Abstract: The characteristic seed size of a plant species may reflect evolution toward an optimal compromise between size and number of seeds produced. The extent to which large seed size conveys an advantage to a seedling probably varies according to circumstances, and this may explain at least some of the great variation in seed size among species. Here we test whether large-seeded species are better able than small-seeded species to withstand defoliation at the seedling stage. We compared growth and survival of seedlings of 40 species of Australian angiosperms after removing 95% of their photosynthetic tissue shortly after emergence. We accounted for effects of phylogeny by selecting pairs of species that were ''phylogenetically independent contrasts.'' That is, the phylogenetic path connecting the two species of any pair was independent of the path connecting the two species of any other pair we used. We also selected the species so that the two members of each pair differed at least 10-fold in seed mass. Therefore, each pair provided an independent case for examining the consequences of evolutionary divergence in seed size. We found that the larger seeded species survived loss of photosynthetic tissue better than the smaller seeded species in 14 of the 16 pairs for which there was a significant difference in survival. The extent to which growth of survivors was reduced by loss of photosynthetic tissue also differed in 8 pairs, with the large-seeded species being less affected in 6 of these cases. We conclude that large seed size is generally associated with greater ability of seedlings to cope with loss of photosynthetic tissue. Consequently, large seed size may be favored in any circumstances in which seedlings are likely to experience carbon deficit early in development.

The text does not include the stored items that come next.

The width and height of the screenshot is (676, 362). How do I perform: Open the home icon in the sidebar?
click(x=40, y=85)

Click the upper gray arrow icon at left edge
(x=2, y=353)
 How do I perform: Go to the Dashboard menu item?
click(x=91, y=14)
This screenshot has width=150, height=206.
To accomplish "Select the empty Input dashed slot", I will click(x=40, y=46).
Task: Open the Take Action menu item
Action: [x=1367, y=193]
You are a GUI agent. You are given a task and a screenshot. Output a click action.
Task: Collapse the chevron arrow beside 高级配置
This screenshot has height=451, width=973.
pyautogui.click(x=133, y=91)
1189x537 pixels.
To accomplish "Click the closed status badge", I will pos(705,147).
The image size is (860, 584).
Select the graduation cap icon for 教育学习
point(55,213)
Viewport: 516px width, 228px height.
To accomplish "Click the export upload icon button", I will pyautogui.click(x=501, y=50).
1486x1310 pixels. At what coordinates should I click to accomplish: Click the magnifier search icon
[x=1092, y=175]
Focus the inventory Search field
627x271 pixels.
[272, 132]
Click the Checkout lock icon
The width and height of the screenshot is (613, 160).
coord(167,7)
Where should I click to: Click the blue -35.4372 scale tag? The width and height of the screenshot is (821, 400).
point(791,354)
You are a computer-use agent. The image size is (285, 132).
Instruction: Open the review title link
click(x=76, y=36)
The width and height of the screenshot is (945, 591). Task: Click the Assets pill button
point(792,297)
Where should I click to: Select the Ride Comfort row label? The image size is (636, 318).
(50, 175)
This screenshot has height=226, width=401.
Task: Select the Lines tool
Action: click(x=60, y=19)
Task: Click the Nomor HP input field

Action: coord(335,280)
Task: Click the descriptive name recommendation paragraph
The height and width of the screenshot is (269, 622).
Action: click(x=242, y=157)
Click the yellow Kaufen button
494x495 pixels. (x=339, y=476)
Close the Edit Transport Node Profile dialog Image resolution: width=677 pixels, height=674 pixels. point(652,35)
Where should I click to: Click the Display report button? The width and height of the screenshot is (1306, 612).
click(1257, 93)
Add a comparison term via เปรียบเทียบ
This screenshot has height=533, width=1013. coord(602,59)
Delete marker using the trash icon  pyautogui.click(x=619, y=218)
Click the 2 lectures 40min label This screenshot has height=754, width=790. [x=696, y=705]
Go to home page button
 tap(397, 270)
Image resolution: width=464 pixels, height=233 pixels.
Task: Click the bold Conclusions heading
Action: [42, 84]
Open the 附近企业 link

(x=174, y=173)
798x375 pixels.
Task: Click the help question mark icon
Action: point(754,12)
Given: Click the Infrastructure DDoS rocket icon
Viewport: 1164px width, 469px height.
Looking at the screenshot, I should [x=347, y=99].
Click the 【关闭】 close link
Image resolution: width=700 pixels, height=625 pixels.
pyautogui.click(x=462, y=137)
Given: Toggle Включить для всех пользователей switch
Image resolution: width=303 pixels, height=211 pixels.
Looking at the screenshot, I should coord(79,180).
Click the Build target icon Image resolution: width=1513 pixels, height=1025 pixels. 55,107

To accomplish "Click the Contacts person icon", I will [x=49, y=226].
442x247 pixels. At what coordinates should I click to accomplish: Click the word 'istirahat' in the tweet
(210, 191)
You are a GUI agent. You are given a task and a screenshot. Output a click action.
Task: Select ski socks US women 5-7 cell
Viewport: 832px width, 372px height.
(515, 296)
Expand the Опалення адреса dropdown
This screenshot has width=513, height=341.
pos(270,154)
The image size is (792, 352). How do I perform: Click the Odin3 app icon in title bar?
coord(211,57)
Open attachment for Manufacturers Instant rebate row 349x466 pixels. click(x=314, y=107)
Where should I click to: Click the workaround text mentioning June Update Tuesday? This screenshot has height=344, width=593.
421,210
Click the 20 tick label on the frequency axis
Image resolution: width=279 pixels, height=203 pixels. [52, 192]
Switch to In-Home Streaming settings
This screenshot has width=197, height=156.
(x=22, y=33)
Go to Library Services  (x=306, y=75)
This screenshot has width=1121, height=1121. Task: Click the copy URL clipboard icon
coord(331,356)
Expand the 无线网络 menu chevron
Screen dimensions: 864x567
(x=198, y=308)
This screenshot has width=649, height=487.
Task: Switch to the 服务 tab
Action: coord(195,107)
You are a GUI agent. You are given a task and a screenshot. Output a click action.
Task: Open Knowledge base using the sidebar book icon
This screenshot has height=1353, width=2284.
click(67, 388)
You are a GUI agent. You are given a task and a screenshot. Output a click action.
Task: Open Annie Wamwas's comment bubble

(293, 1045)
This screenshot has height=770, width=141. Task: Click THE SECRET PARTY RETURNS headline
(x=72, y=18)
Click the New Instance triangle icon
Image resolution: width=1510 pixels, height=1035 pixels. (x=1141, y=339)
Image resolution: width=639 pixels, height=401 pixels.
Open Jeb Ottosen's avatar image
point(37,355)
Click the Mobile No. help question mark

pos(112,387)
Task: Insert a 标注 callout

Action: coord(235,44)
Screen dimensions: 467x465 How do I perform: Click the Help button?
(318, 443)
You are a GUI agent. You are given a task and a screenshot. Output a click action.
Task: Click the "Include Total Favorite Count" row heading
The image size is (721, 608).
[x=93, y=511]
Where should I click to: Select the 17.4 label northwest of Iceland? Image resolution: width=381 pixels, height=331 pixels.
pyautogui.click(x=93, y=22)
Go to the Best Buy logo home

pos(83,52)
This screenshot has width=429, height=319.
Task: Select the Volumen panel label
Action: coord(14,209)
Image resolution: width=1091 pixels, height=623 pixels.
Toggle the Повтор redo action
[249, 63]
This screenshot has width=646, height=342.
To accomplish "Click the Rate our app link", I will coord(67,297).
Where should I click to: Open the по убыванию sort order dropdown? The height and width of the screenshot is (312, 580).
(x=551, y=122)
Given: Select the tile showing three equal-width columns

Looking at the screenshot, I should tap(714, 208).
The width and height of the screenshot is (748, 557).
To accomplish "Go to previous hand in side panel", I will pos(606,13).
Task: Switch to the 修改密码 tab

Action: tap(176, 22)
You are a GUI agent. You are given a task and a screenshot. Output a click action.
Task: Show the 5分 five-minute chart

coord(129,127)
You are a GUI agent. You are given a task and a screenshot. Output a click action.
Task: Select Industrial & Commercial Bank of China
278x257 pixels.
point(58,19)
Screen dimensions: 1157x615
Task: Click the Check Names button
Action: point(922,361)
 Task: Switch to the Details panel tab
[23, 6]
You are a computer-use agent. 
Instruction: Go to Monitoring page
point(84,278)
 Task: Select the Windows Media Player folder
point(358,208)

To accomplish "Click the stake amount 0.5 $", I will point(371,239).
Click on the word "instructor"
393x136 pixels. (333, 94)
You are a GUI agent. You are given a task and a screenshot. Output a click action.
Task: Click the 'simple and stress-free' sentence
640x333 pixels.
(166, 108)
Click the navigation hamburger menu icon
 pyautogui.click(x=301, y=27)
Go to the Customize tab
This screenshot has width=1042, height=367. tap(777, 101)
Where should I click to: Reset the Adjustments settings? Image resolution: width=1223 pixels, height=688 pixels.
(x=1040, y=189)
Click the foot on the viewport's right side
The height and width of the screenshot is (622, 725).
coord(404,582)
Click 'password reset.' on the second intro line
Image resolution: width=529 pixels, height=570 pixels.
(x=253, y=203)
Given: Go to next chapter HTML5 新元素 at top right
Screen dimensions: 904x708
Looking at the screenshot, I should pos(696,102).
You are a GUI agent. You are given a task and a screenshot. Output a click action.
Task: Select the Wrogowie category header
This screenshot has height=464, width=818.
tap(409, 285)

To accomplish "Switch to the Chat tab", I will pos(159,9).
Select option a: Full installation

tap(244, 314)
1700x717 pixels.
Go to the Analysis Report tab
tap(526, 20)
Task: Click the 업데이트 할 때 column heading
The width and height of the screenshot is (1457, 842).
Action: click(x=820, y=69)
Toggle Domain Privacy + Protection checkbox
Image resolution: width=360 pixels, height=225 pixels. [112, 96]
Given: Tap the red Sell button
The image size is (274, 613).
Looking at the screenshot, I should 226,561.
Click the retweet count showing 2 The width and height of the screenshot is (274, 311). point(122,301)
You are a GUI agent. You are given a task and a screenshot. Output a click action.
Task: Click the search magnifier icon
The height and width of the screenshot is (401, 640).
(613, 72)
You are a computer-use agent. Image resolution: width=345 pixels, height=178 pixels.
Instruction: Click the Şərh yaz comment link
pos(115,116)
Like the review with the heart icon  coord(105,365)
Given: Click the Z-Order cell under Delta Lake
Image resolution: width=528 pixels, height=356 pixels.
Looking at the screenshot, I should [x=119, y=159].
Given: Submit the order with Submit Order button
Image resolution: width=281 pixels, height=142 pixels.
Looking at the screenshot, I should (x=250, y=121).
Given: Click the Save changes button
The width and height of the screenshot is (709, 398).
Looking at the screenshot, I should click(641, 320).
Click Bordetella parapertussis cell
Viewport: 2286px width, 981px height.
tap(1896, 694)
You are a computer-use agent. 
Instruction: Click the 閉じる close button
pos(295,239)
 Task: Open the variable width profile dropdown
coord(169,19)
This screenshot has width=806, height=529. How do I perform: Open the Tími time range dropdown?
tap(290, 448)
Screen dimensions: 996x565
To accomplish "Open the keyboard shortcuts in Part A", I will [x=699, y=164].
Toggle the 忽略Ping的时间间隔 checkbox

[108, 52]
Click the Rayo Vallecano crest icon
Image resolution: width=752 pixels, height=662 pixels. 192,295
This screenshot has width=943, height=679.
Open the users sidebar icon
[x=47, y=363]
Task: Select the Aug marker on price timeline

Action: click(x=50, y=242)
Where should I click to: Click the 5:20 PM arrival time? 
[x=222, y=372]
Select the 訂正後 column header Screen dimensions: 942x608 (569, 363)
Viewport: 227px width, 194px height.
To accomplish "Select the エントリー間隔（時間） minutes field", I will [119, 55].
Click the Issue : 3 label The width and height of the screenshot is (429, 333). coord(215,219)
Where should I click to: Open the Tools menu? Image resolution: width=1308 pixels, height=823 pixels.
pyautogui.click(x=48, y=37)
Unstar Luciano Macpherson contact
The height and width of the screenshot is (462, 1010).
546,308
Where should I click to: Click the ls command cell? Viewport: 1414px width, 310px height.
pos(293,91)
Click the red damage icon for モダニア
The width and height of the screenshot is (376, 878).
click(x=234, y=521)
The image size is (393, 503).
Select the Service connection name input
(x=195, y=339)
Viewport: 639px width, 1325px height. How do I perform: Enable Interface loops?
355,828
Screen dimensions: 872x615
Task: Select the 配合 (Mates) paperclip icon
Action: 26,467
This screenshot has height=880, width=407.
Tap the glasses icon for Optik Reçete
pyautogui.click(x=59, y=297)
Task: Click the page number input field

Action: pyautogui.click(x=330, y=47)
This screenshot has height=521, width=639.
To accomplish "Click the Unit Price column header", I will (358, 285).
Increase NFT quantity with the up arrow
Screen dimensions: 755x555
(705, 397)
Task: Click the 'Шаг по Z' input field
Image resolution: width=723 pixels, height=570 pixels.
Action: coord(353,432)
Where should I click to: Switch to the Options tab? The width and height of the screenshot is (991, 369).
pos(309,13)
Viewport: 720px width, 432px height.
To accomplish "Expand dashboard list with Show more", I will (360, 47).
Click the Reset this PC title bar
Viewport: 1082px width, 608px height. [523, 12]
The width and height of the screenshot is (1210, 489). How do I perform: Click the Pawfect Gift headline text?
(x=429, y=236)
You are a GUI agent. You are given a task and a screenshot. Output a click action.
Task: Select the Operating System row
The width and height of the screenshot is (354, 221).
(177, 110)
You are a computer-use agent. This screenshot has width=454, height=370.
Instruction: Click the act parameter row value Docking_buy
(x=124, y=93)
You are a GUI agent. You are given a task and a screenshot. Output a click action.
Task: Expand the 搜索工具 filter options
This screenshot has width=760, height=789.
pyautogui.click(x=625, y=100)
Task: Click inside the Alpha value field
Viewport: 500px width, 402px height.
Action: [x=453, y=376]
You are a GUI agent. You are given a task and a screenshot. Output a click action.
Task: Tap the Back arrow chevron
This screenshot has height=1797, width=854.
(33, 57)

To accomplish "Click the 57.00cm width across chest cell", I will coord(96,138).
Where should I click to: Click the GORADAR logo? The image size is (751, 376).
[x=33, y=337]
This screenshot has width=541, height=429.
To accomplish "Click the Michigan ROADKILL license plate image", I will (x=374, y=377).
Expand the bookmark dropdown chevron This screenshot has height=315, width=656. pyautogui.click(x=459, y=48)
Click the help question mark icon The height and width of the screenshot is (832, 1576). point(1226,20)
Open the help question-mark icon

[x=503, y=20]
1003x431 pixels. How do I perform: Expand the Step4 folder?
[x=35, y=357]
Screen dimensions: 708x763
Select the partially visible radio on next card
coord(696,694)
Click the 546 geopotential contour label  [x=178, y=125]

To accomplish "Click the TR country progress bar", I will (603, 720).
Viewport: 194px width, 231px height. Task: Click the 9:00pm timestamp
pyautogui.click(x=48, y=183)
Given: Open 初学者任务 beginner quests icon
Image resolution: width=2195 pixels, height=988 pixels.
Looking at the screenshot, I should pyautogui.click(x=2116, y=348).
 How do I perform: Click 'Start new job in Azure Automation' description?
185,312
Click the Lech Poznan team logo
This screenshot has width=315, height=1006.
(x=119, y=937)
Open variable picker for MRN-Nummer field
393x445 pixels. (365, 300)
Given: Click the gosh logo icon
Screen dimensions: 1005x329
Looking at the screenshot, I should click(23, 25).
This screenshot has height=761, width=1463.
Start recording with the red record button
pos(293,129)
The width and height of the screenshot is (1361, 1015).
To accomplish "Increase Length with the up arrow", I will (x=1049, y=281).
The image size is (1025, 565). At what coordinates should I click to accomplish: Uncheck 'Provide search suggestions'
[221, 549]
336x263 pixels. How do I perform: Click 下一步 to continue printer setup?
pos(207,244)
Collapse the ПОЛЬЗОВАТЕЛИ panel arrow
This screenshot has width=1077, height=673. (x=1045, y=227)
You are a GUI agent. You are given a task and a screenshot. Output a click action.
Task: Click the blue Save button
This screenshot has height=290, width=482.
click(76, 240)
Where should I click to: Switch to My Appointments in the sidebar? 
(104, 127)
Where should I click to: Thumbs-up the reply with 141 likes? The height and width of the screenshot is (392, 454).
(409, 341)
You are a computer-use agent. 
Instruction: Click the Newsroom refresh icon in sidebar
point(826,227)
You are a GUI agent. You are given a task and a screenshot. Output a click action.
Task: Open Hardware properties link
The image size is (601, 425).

Abstract: We investigated the relationship of geographic range to growth form, dispersal morphology and diaspore weight within three comparative databases of 219-325 native species from arid central Australia, semi-arid western NSW and maritime Sydney. Geographic range was measured as the number of regions occupied. In the arid and semi-arid floras, but not in the maritime flora, species adapted for dispersal by vertebrates (mainly birds) tended to occupy more regions than species adapted for dispersal by other means. The same pattern occurred within four major families (Chenopodiaceae, Myoporaceae, Mimosaceae and Solanaceae), and thus was not a product of differences between families. We suggest that lineages with adaptations for long-range dispersal may have undergone a lesser incidence of geographic speciation, within the arid and semi-arid flora. Shrubs and trees were more likely than herbaceous species to be adapted for dispersal by vertebrates, but tended to have narrower geographic ranges. Thus the tendency for vertebrate-adapted species to have broader geographic ranges was stronger when considered within each growth form than when considered across all growth forms. There was a weak tendency for species with larger diaspores to have narrower geographic ranges, an effect in the opposite direction from that reported for North American oaks. Much of this can be interpreted as a result of taller growth forms tending to have both larger diaspores and narrower ranges.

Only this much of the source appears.